In its own post, Google made a similar case against "the legislation being debated in Parliament and the Senate", arguing that it would not be able to offer the "best" services to consumers if the antitrust laws were adopted. Since the U.S. Innovation and Choice Online Act would prevent Google from prioritizing its own services over others, the company argues that it may not be able to offer consumers the best online experience, as users may be affected by other apps that appear to be just is not as good as Google's.

The company says the legislation could harm "American technological leadership" by giving Americans "worse, less relevant and less useful versions of products like Google Search and Maps." Google also claims that it would prevent the company from integrating security features into its apps and services by default, such as its SafeBrowsing service and spam filters in Gmail and Chrome, which block pop-ups, viruses, and malware.

"We believe that updating technology regulations in areas such as privacy, artificial intelligence and the protection of children and families can bring real benefits. But breaking our products would not solve any of these problems," explains Kent Walker, President of Global affairs and legal chief at Google and Alphabet. "Instead, it would eliminate useful features, expose people to new privacy and security risks, and weaken U.S. technological leadership."

Like Apple, Google also charges developers a 15 to 30 percent commission on apps and in-app purchases. Dozens of states filed lawsuits against the company last year, citing practices that violated antitrust policies. Epic Games also sued Google in 2020, claiming that the company's payment restrictions on the Play Store constitute a monopoly.

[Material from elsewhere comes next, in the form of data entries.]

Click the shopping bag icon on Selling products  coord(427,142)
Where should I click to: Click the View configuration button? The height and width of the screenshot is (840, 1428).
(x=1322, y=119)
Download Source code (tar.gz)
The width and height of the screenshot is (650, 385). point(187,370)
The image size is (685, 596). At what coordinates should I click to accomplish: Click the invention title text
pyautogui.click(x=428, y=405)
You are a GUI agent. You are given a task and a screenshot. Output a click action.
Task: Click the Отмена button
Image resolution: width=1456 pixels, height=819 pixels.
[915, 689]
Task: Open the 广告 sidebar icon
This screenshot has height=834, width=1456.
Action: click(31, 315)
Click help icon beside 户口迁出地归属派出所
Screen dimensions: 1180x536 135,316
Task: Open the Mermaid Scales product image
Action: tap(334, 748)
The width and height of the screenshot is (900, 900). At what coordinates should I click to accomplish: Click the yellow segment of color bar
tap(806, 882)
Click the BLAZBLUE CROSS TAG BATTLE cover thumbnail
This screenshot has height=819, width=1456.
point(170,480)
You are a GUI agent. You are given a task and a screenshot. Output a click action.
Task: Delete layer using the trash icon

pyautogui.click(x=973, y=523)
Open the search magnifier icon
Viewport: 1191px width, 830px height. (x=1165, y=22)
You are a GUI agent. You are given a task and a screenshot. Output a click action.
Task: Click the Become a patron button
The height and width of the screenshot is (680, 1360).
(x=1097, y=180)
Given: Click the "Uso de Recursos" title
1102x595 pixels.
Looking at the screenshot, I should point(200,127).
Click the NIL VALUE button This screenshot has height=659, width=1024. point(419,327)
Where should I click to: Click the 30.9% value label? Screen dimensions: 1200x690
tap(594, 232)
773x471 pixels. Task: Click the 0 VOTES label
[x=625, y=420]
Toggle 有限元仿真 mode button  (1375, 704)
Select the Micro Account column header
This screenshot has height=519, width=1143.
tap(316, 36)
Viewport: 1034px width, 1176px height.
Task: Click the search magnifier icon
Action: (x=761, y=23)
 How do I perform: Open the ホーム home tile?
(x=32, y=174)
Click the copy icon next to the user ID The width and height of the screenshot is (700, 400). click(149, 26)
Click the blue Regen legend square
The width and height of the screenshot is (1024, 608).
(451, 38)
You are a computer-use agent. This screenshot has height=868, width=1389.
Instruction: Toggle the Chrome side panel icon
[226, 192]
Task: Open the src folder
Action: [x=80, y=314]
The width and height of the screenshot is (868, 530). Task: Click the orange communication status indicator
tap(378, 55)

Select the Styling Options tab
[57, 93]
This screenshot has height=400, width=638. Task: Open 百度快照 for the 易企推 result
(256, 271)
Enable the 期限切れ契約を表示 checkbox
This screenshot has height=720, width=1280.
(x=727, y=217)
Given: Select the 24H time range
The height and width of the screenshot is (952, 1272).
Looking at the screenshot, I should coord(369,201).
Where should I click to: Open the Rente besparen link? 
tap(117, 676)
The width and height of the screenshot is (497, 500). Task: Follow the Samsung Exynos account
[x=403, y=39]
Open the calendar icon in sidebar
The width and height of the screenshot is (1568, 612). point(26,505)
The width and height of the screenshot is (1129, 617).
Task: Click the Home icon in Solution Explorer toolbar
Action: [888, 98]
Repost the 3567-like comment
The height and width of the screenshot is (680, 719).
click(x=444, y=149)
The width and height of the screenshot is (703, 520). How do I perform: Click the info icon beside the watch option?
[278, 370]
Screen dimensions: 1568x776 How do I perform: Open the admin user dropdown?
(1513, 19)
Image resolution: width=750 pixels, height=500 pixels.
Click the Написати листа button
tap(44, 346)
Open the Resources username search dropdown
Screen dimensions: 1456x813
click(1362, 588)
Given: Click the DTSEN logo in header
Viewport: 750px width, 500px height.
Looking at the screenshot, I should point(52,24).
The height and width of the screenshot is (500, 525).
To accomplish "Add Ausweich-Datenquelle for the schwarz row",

But there are still more other voices, albeit slightly smaller than Apple and Google, expressing their support for the legislation. Companies including Wyze, Yelp, DuckDuckGo, and Tor Project issued a letter urging President Durbin and ranking Republican Grassley to vote "yes" to the U.S. law on innovation and online elections. The companies say Big Tech's dominance and "gatekeeper status" have prevented them "from competing on the merits."

"Dominant technology companies can: use manipulative design tactics to steer individuals away from rival services; limit competitors 'ability to interact on the platform; use non-public data for the benefit of companies' own services or products; make it impossible or complicated for users to change their default settings or services or uninstall apps, "the letter reads." These tactics not only harm competition, but also deprive consumers of the innovative offerings a vibrant market would provide. "

Last year, the House Judiciary Committee passed a package of six similar antitrust bills, none of which have been passed. The Senate Judiciary Committee is set to review the bipartisan U.S. Innovation and Choice Online Act later this week.